> **Aim**:
Rewrite the data below, changing "How do I perform" to "How can I carry out" wherever it appears and leaving everything else as is. Omit the pictures from your answer.

> **Data provided**:
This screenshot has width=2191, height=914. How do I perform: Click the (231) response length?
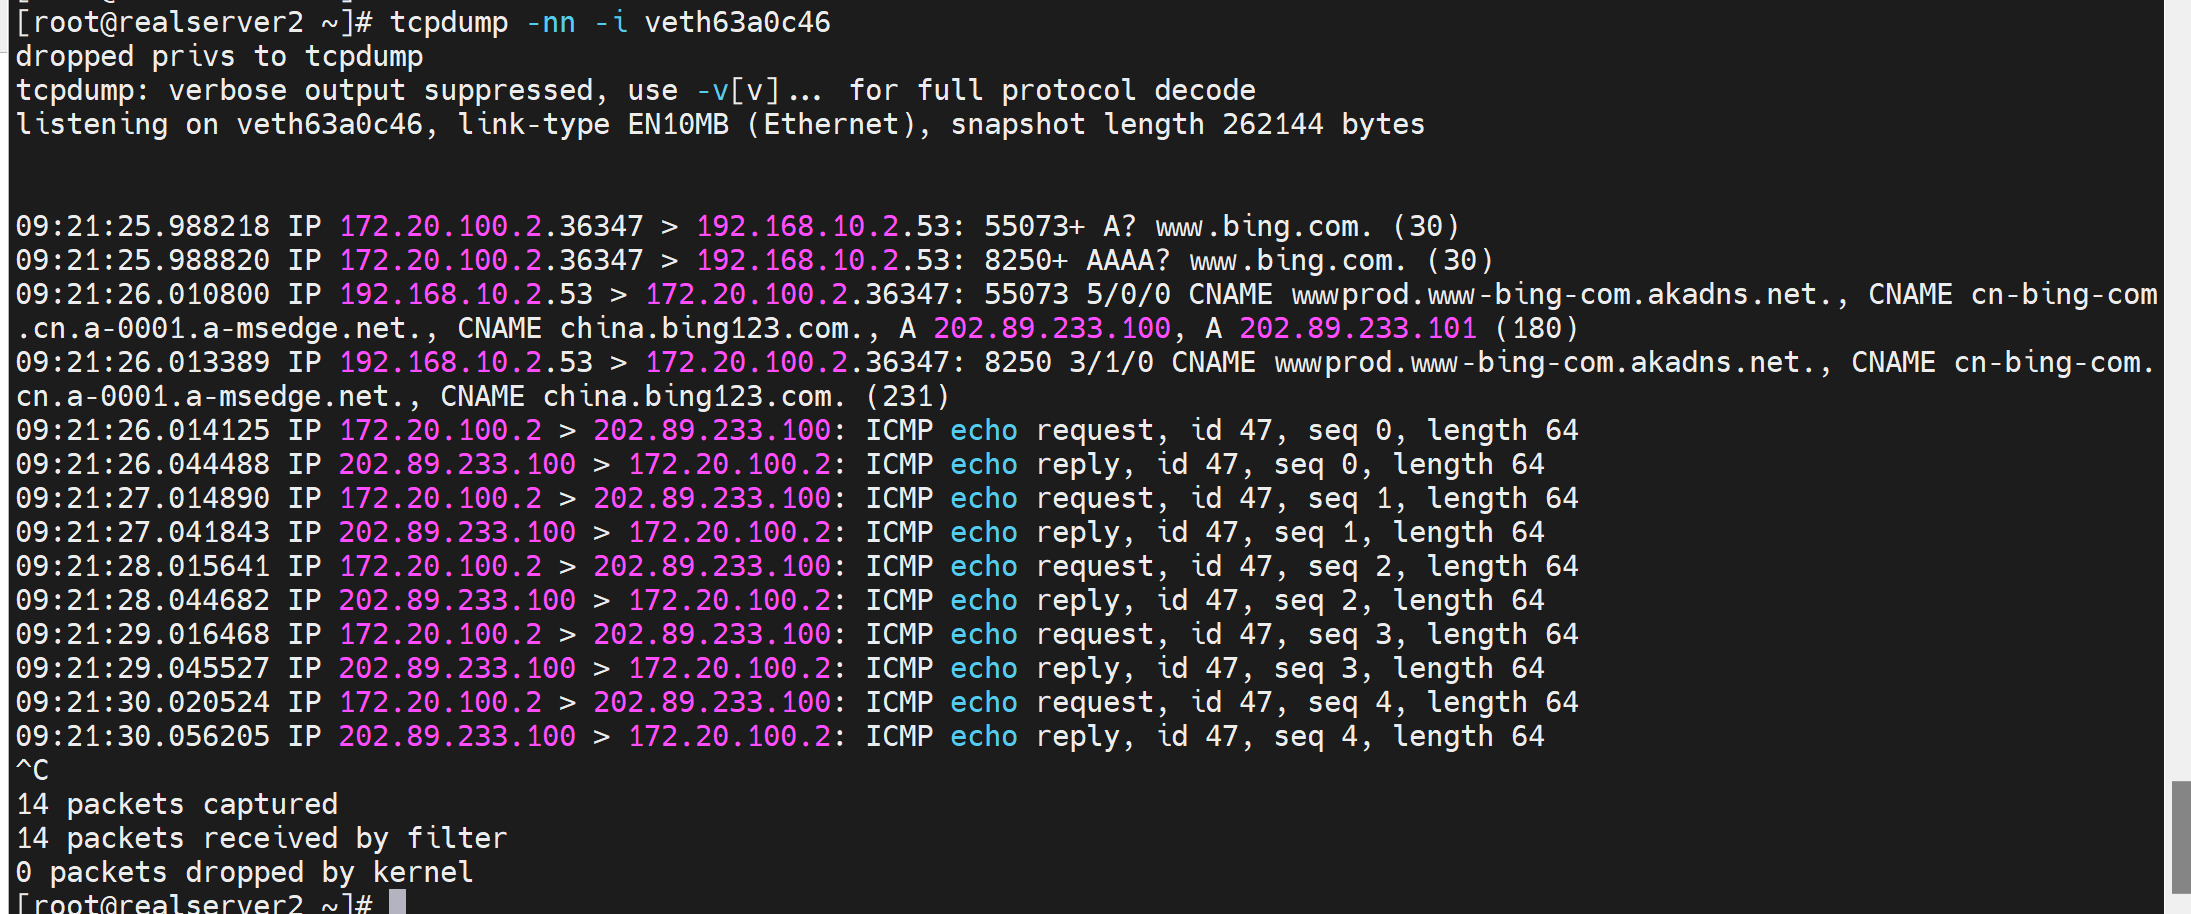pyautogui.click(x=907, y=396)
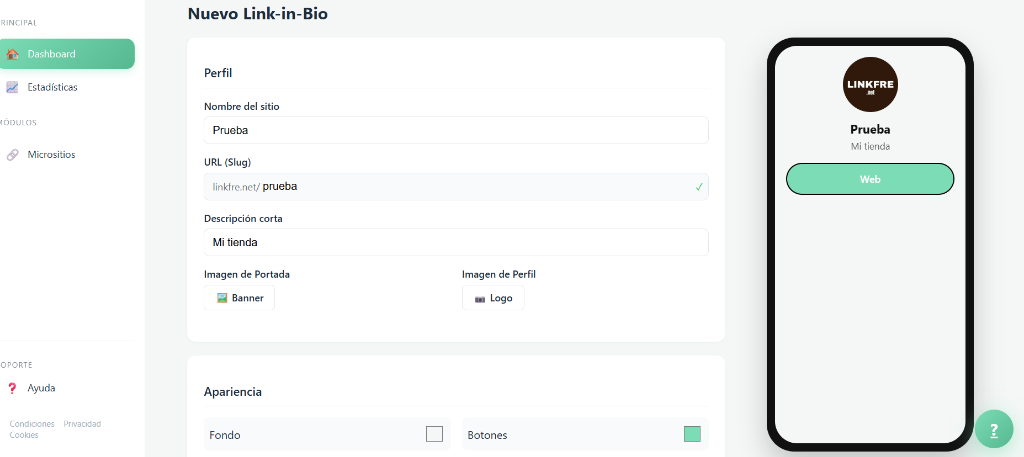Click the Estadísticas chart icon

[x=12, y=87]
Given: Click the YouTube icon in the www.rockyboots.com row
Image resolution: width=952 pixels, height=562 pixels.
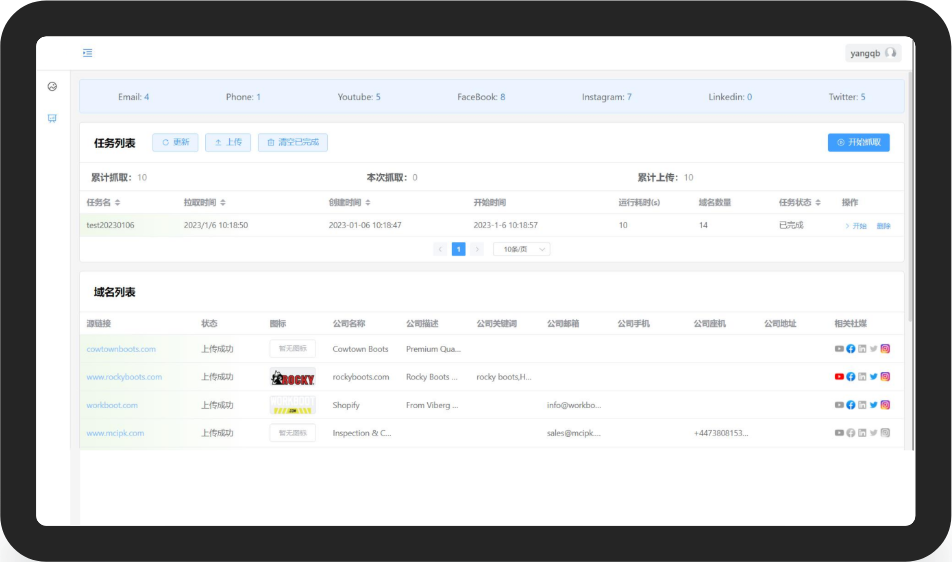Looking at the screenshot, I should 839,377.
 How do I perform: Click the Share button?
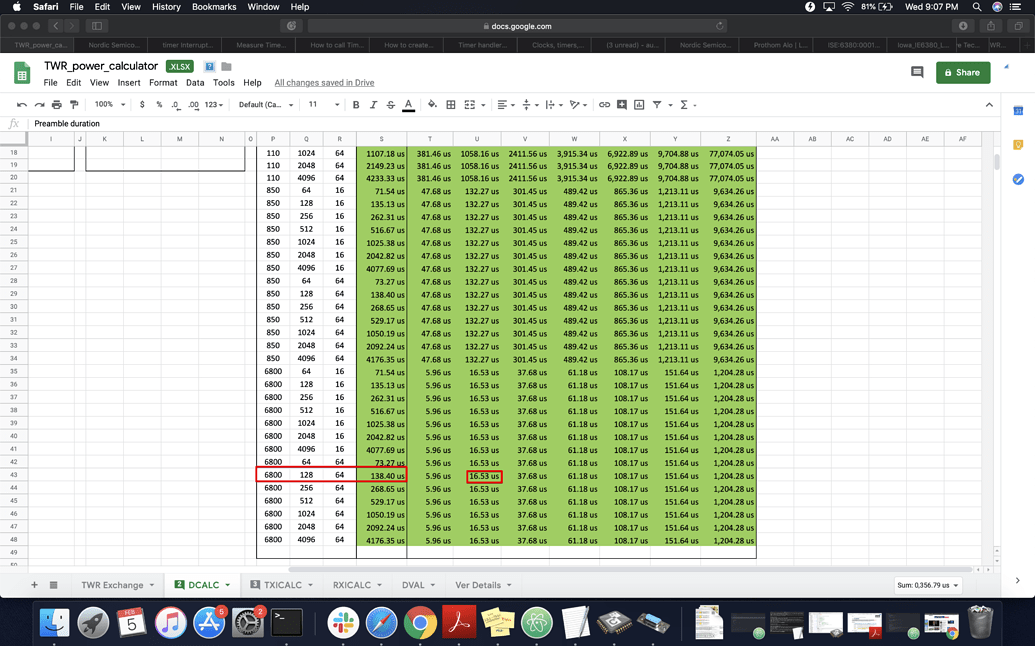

> **Solution to the exercise**:
This screenshot has width=2191, height=914. How can I carry out: Click the (231) response length?
pyautogui.click(x=907, y=396)
Click the Estadísticas chart icon

[x=12, y=87]
Given: Click the YouTube icon in the www.rockyboots.com row
Image resolution: width=952 pixels, height=562 pixels.
Looking at the screenshot, I should 839,377.
 How can I carry out: Click the Share button?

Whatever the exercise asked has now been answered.